We talk a lot about questions hiring managers and recruiters should ask, but we never talk about the questions that the job candidates actually want to be asked.
If you want to find the best people for your open positions, try some of these questions:
“What makes you angry?” It made me think about how I apply my personal values in a work situation.
“Have you remained close with any former colleagues from past jobs?” It made me reflect on how shallow my work relationships have been.
“What’s the difference between a ’rounding error’ and a cost overrun?” The man who was going to hire me had used the dismissive phrase ’rounding error’ at least twice in his conversations with me, so when his manager asked this, I realized he wanted to know if I would challenge my boss.

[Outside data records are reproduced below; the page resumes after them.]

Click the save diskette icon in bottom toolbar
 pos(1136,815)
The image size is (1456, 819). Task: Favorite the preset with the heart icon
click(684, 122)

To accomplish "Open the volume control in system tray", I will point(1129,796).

“How would your integrate HR throughout our Company?” I was floored by it because this showed how the company I was considering viewed the value of HR. I like questions that press in on people.

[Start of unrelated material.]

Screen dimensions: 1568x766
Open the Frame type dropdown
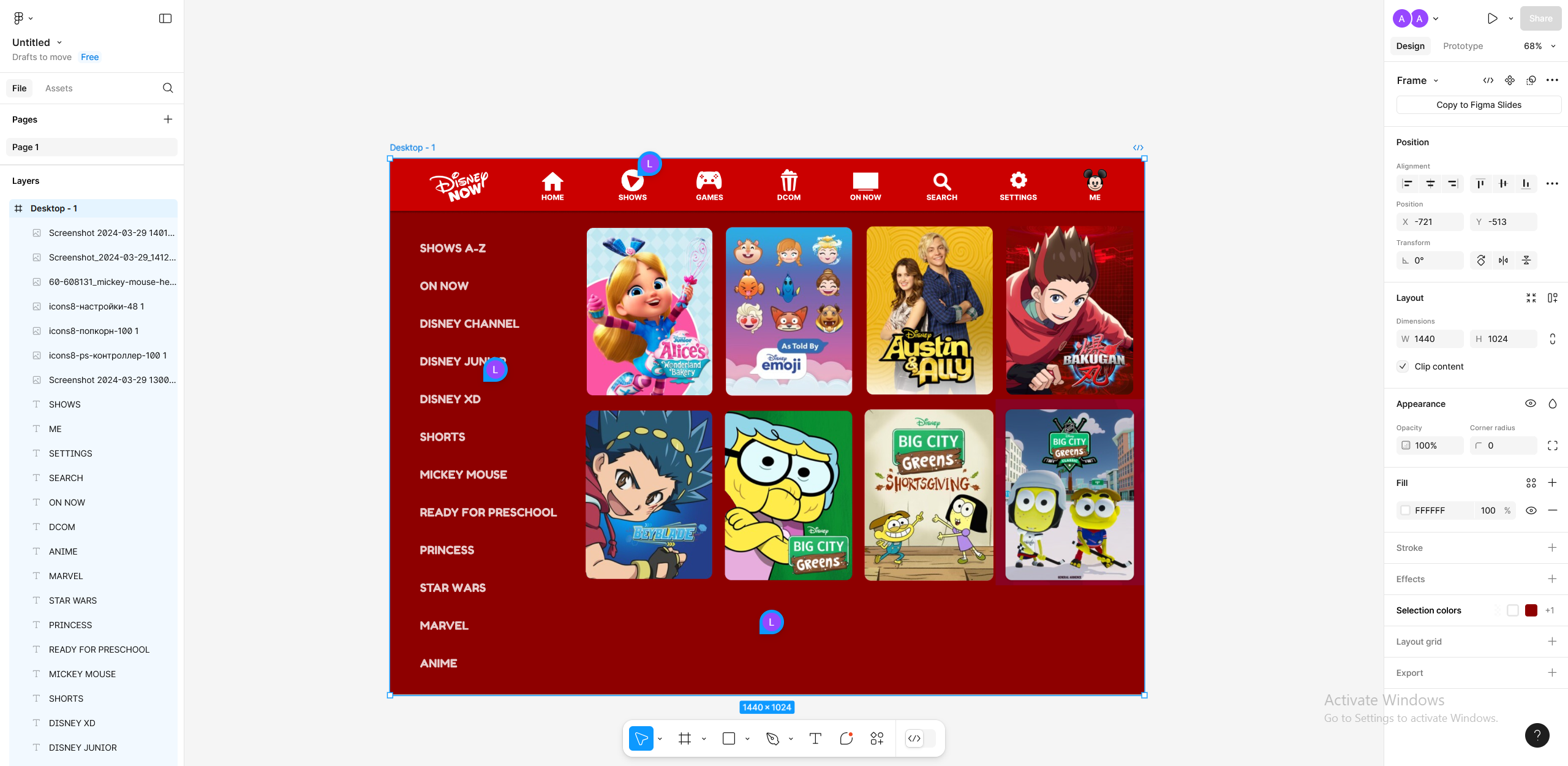pos(1417,80)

“Who would you have saved first if your last company premises caught on fire?” It got me thinking. A lot. It made me think beyond conventional work relationships and pushed me to think about who were my friends at the last workplace. Brilliant question!
“What do you think would be your biggest challenge in this role? How would you struggle most to get up to speed?”
“What makes you think you can do this job?” The job was a pool manager for four pools in Baltimore, every one of which was closed by the health department the previous summer.
“Here are the problems with this job,” and then she listed several serious issues, “do you think you could work with that?” I loved this question because I knew my boss was going to be straight forward and I knew the challenges coming into it. I took that job and stayed there for 9 years, so clearly, being honest didn’t scare me away. I was grateful to not be shocked when I started.
Note that these questions aren’t easy and they aren’t pulled off a list. They aren’t something you can prepare for by Googling. They are often position specific. Your job candidates want to be challenged. A tough interview is more likely to result in a better job.
When you’re interviewing, it’s not like shopping for the best bargain off the shelf’; it’s like a date where you are each getting to know each other. You want to know what makes your candidates tick and how they would act in the job. They want to be in a position that fits them.
Additionally, be willing to open up yourself and answer their questions-even if they bring up some of the unpleasant things about working there. You want someone that will be happy in your office, not just someone that would be happy in an ideal office.